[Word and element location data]
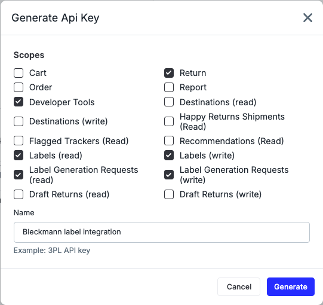Click the blue Generate button
323x305 pixels.
(291, 286)
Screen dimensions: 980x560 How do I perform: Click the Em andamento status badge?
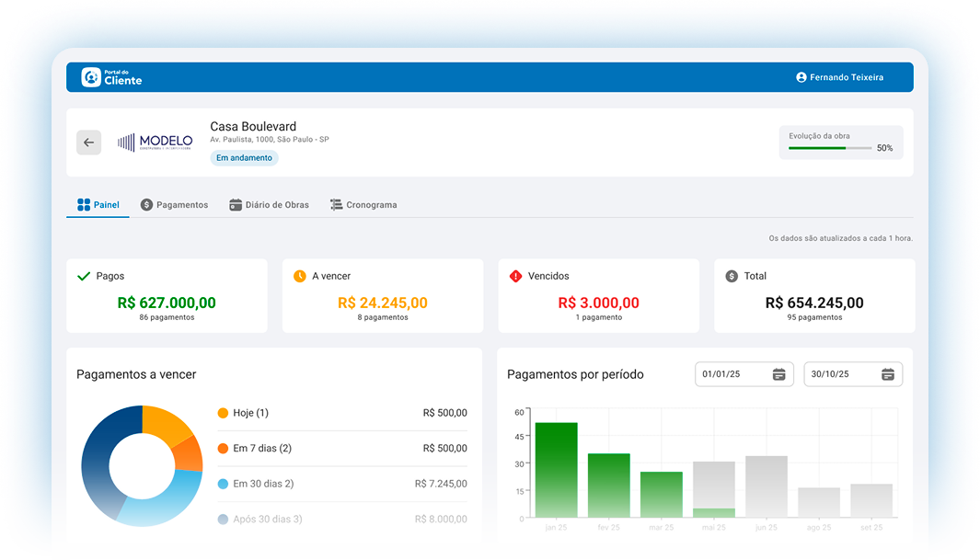point(244,158)
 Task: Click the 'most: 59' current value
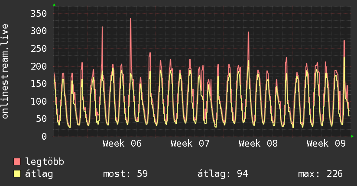(x=126, y=174)
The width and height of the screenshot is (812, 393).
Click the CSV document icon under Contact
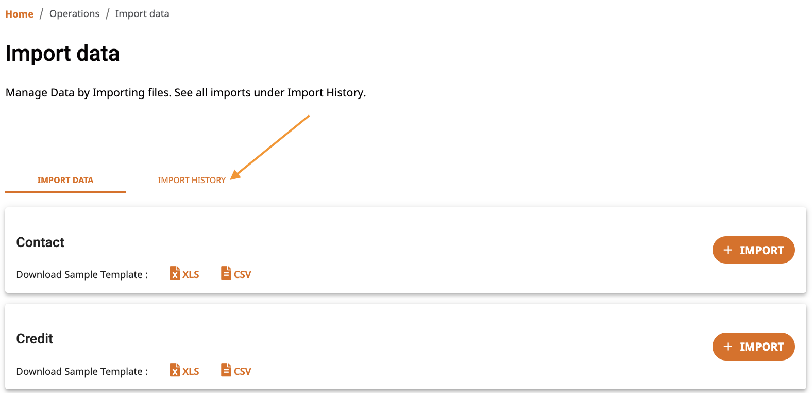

**EXERCISE TASK**
Copy every line of the rows above word for word, leaving out the pictures.

**EXERCISE RESPONSE**
Click the blue Generate button
323x305 pixels.
(291, 286)
Screen dimensions: 980x560 How do I perform: Click the Em andamento status badge?
point(244,158)
 Task: Click the 'most: 59' current value
(x=126, y=174)
The width and height of the screenshot is (812, 393).
Click the CSV document icon under Contact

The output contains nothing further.